Gen Net IoT can also be used to prevent engine failure in Tier 4 generators caused by “wet stacking.” Wet stacking is the build-up of carbon in a generator’s engine caused by light loading. Generators need to operate at high temperatures to completely burn diesel fuel. When run under light loads, less heat is generated in its combustion chamber, leaving some fuel unburned. The unburned carbon coats the fuel injector nozzles, compromising their ability to adequately vaporize fuel. This, in turn, further lowers the combustion temperature and allows more unburned fuel to clog the fuel injectors. If left unchecked, wet stacking can result in premature engine failure. Operators of Tier 4 generators must be particularly vigilant. Tier 4 generators are more efficient, but they are also more vulnerable to the effects of light loading. They need to operate under higher loads (at least 75% of the nameplate rating) to reach the temperatures necessary to prevent carbon buildup and engine failure. With the reduced loads characteristic of sets lit predominantly by LED fixtures, wet stacking is an increasing concern for operators of Tier 4 generators.

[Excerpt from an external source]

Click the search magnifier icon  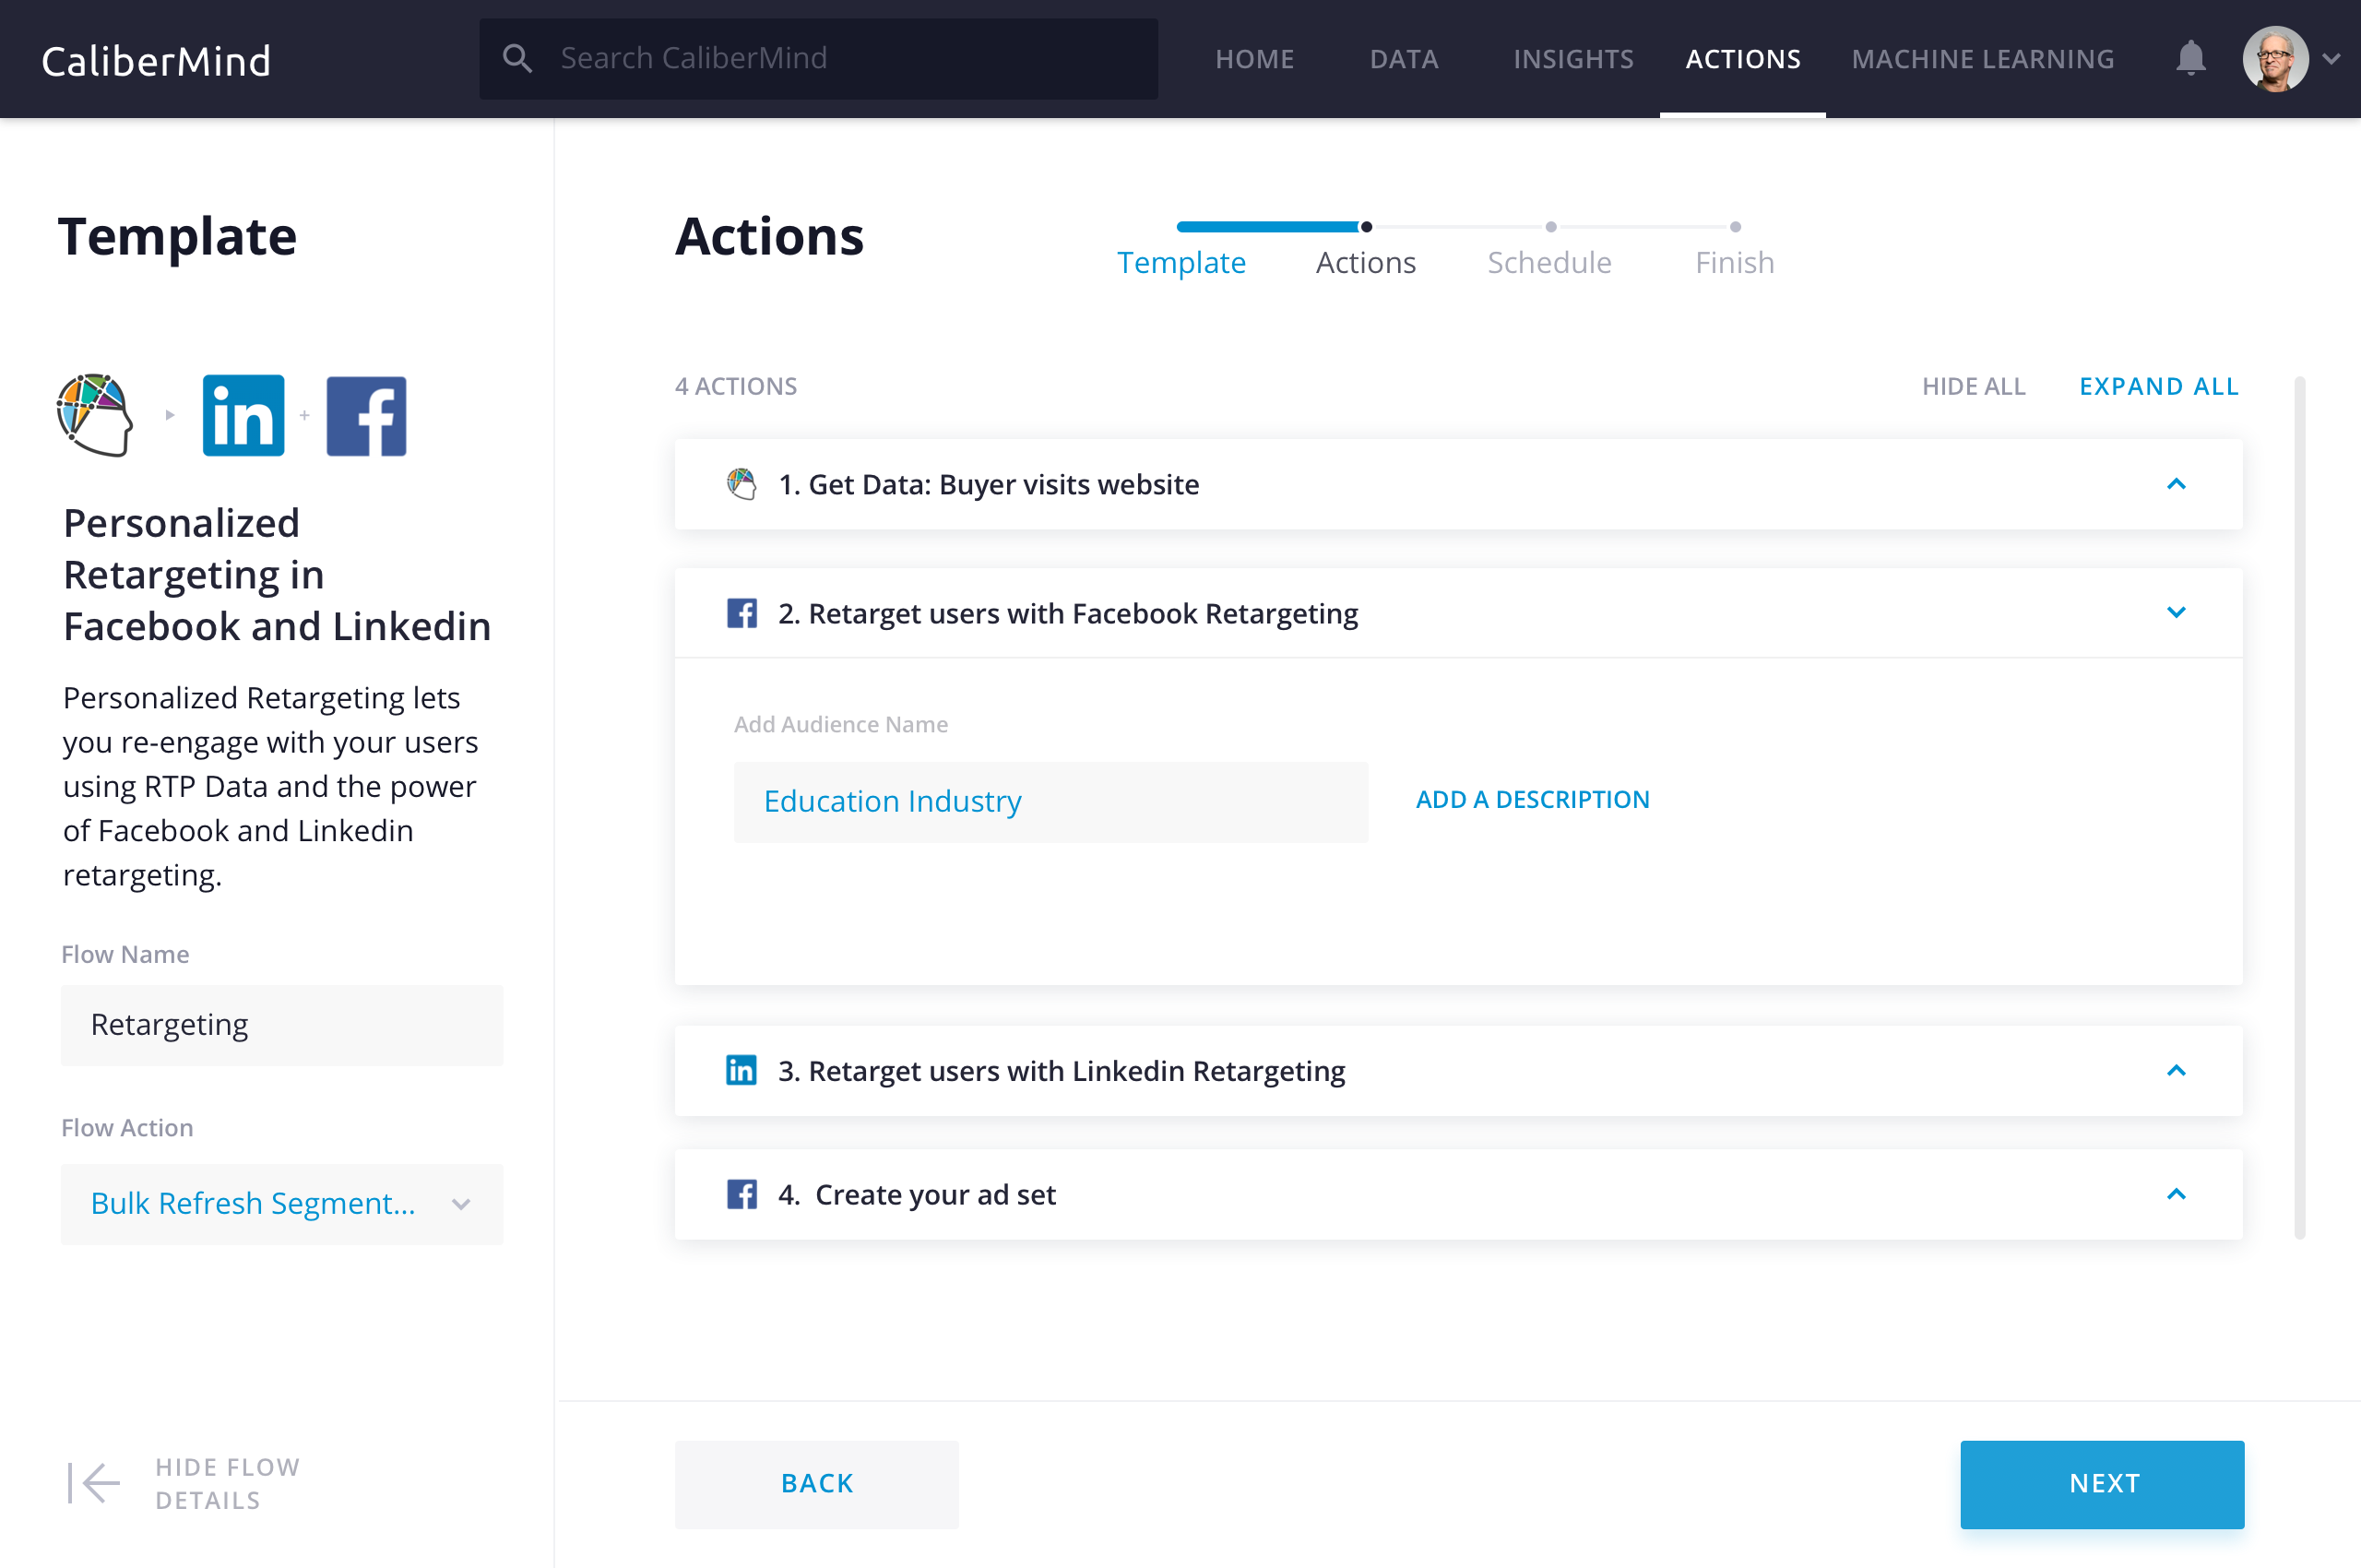(517, 58)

GenNet IoT prevents wet stacking by controlling a digital load bank to “auto-load” a generator. It does so by a Modbus control signal over ethernet that will initiate a digital load bank to automatically apply load to a generator in a step fashion if the lighting load drops below 75%, and to decrease the load it applies if the combined load begins to exceed 75%.  In this fashion, GenNet IoT assures that the generator is sufficiently loaded to prevent wet stacking and premature engine failure. A tremendous benefit with Tier 4 generators when operating under the reduced load of sets lit predominantly with LED fixtures.

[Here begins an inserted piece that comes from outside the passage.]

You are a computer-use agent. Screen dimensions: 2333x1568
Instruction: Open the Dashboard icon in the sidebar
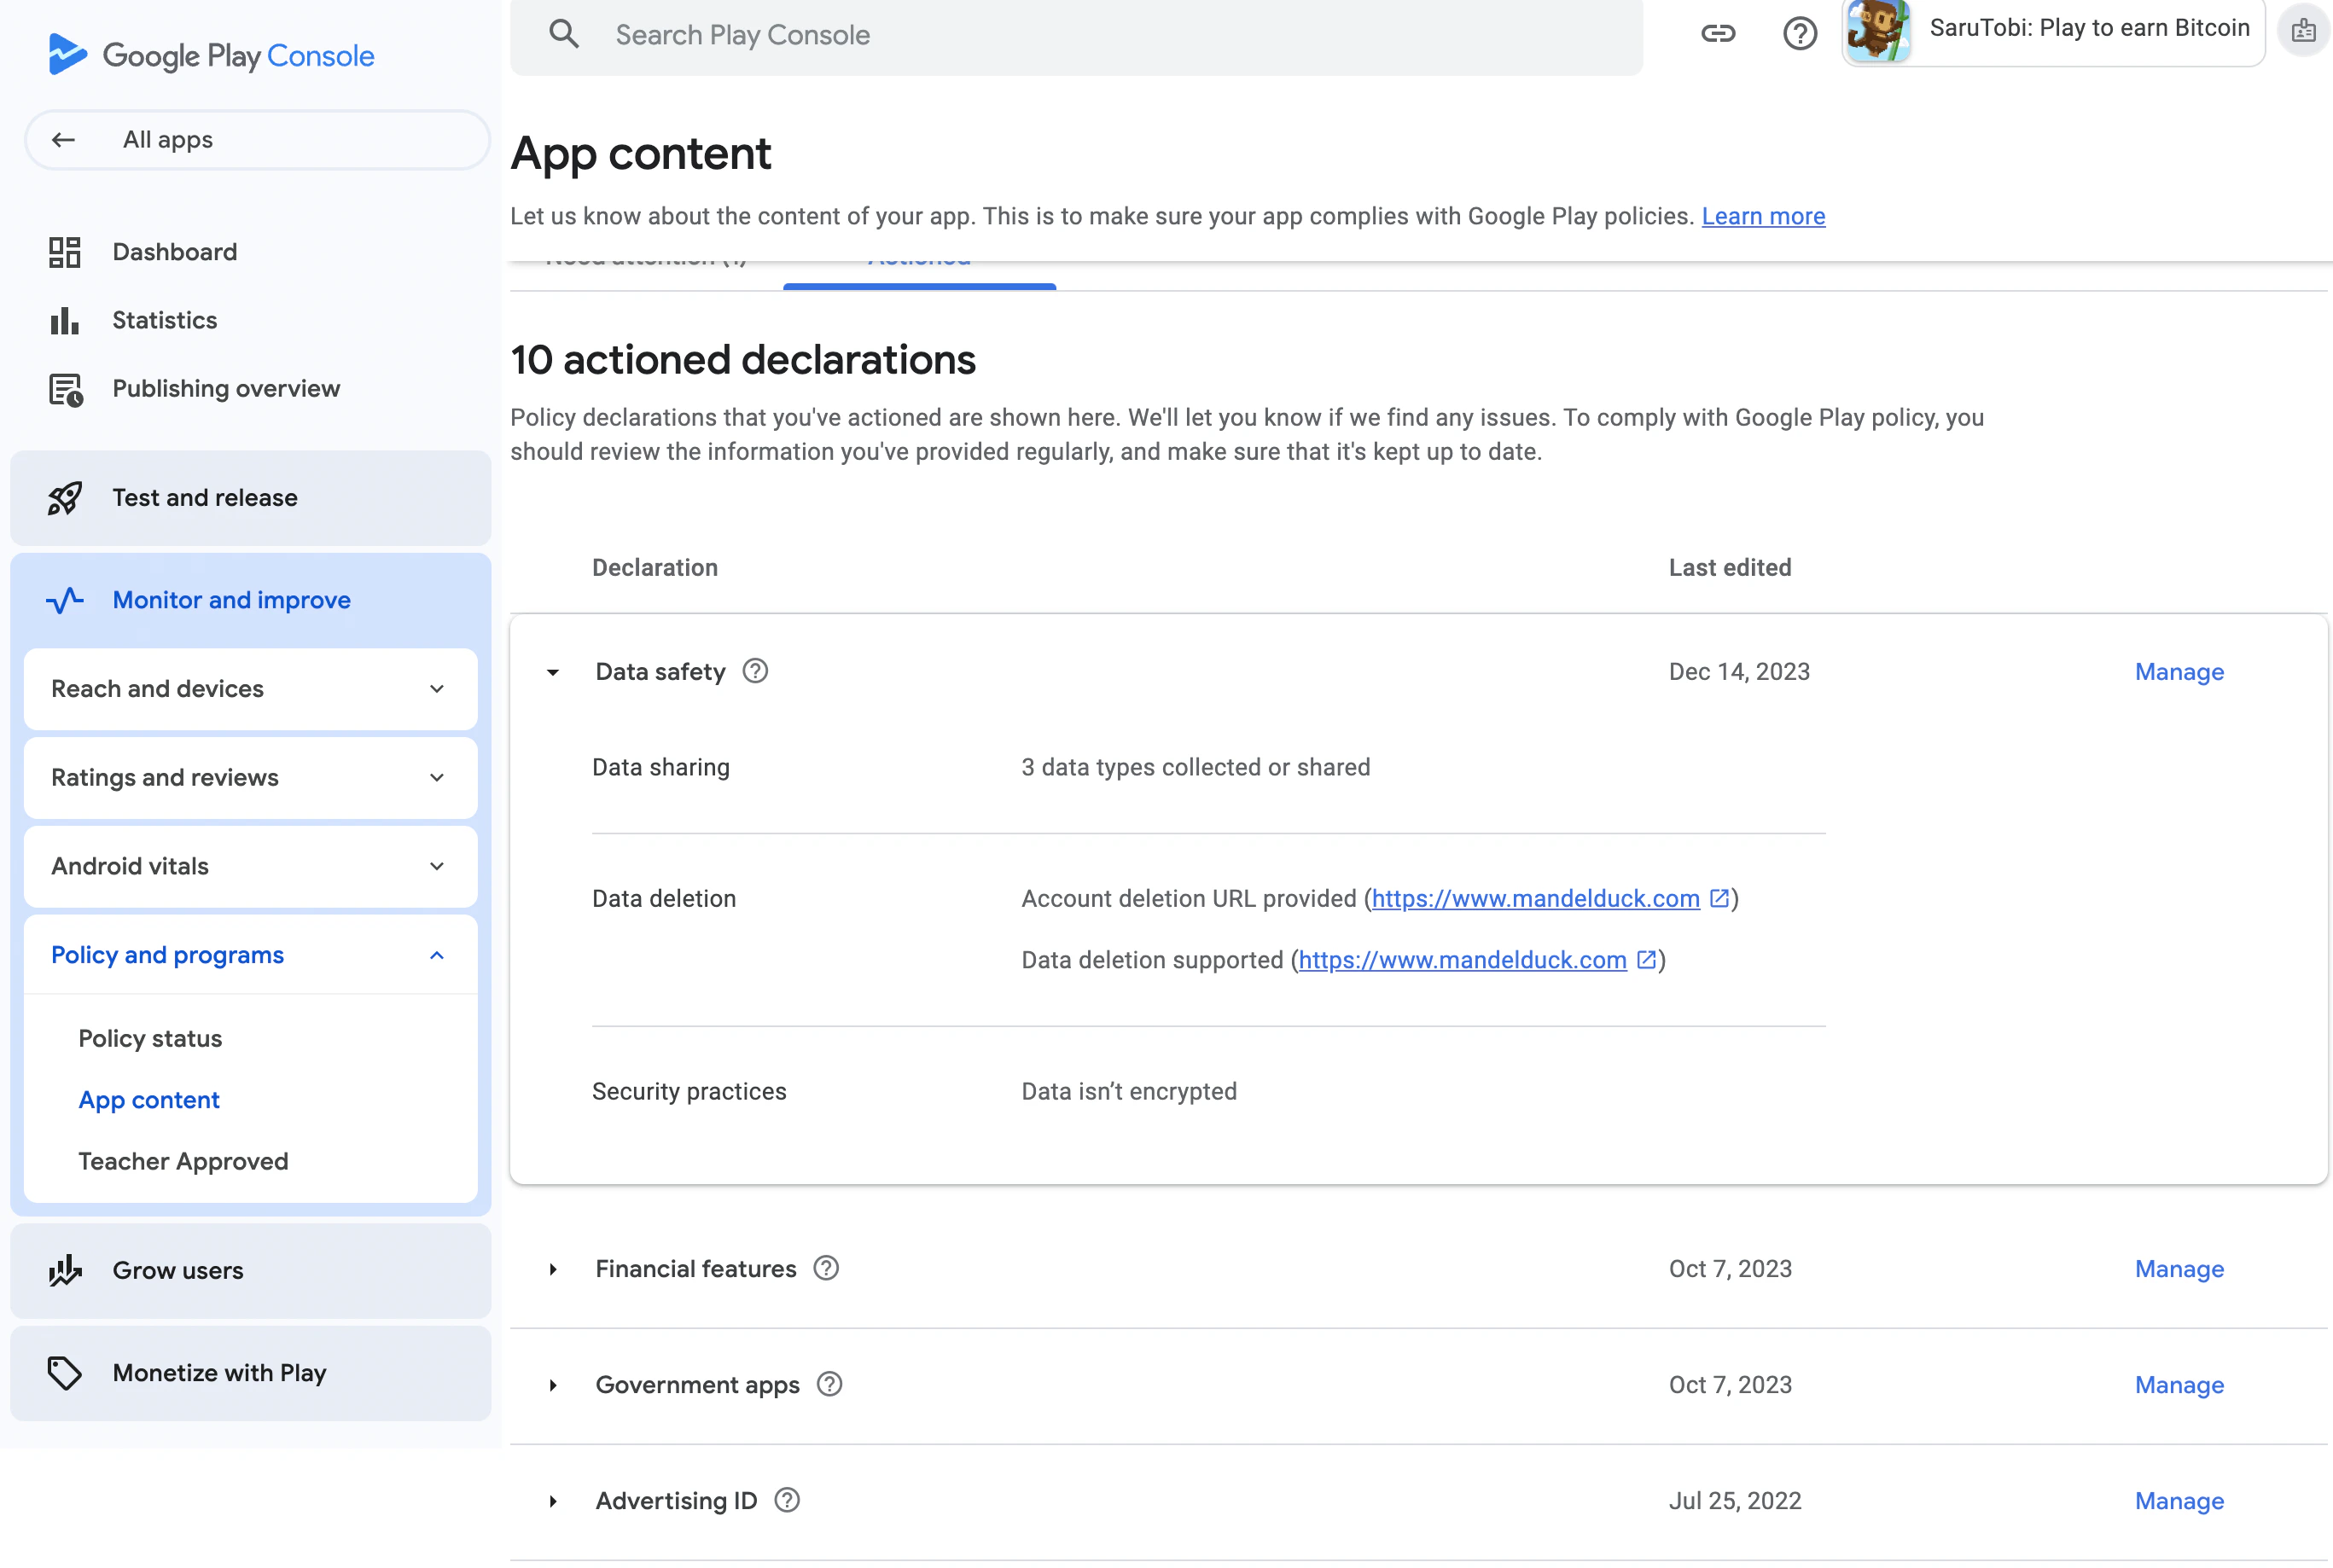pyautogui.click(x=64, y=251)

To take one more thing off the plate of a generator operator, GenNet IoT can also automate the process of ghost loading. To maintain voltage unbalance within a narrow range when the impedance of the system neutral is high, GenNet IoT can control a companion load bank manufactured by Simplex specifically for it. If GenNet IoT senses unbalanced phases, it will trigger the load bank to apply load to the low phase in 5kVAR load steps.  In this fashion GenNet IoT can maintain balanced phases thereby reducing deleterious unbalanced voltages.

To further customize the load bank for film production Simplex has engineered it to apply an inductive load rather than the resistive load of standard industrial load banks. An inductive load offers several benefits in motion picture production. Without the tremendous heat generated by resistive coils, an inductive load bank eliminates the requirement for loud cooling fans and is thereby nearly silent in operation which permits the generator to be closer to set. An inductive load also corrects the leading power factor of motion picture lights these days.  HMIs, Kinos, and LEDs are capacitive loads that cause voltage to lead current. Typically ghost loading is required when powering sets lit predominantly by LEDs. By applying an inductive load, Gen Net IoT corrects the power factor of the system (by pulling voltage back in phase with current) while maintaining a 75% load on the generator to prevent wet stacking. 

One Gen Net IoT on its own provides unparalleled access to the critical info required to manage a generator. Multiple Gen Net IoTs in a wireless 4G network, provides the ability to manage multiple generators from a central location. When there is more than one operator, Gen Net IoT enables them to share data and work in shifts – allowing them to get needed rest during overnights.

One drawback to GenNet IoT is that it is only available for rental (most lighting technicians couldn’t afford one anyway.) As part of their rental model, a GenNet IoT customer support technician also receives the email alarms and is on hand to offer advice on how to correct the problem. It’s a whole new world from when I started in this business thirty years ago.

Guy Holt, Gaffer, ScreenLight & Grip, Lighting equipment sales and rentals in Boston.

P.S. In the interest of full disclosure I am involved in the development of GenNet IoT and so get overly excited about its features.